■ Description of the task
Output exactly the lines between the one holding "Click the Thessaloniki city label" and the last line of the data below, both of those lines included.

■ Dataset entries
□ □ □ □ □

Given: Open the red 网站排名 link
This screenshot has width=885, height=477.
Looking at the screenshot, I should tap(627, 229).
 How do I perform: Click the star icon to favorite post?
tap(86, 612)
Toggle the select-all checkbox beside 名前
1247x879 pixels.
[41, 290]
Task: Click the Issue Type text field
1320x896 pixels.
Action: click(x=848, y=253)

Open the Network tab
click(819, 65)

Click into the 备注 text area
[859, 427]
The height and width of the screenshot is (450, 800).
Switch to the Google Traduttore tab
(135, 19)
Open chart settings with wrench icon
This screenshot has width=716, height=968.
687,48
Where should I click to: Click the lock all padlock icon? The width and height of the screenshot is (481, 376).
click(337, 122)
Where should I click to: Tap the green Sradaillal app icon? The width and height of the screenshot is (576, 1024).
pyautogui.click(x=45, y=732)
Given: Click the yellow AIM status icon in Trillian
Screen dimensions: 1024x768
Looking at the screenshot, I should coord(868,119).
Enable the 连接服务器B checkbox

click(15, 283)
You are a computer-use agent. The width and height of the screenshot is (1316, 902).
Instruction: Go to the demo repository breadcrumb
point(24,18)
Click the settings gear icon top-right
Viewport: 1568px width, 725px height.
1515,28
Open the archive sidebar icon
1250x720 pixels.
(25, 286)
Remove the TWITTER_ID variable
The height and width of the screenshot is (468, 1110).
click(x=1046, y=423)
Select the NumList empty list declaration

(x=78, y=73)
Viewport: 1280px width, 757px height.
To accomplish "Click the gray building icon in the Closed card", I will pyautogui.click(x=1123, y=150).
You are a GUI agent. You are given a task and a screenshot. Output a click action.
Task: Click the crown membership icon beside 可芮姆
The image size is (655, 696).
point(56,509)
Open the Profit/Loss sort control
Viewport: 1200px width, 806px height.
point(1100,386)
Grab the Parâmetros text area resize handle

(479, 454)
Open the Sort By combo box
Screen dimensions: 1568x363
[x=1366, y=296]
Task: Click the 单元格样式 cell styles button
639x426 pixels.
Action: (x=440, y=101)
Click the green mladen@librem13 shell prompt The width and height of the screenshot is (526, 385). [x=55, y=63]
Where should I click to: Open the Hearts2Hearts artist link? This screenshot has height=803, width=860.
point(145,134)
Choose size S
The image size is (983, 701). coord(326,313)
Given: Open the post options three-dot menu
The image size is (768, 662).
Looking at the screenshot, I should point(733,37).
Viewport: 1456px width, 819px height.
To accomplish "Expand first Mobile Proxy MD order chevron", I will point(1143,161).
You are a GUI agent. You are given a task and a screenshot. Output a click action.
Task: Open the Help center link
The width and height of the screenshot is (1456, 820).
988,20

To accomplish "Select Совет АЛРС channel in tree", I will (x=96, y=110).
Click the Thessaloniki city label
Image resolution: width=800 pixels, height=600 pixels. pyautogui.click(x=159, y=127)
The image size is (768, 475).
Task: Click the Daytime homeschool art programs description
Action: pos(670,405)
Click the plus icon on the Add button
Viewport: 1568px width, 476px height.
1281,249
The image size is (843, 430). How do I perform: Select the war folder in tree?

□ □ □ □ □

■ Output for this exercise
Click the Thessaloniki city label
Image resolution: width=800 pixels, height=600 pixels. pyautogui.click(x=159, y=127)
The image size is (768, 475).
Task: Click the Daytime homeschool art programs description
Action: pos(670,405)
Click the plus icon on the Add button
Viewport: 1568px width, 476px height.
1281,249
The image size is (843, 430). How do I perform: Select the war folder in tree?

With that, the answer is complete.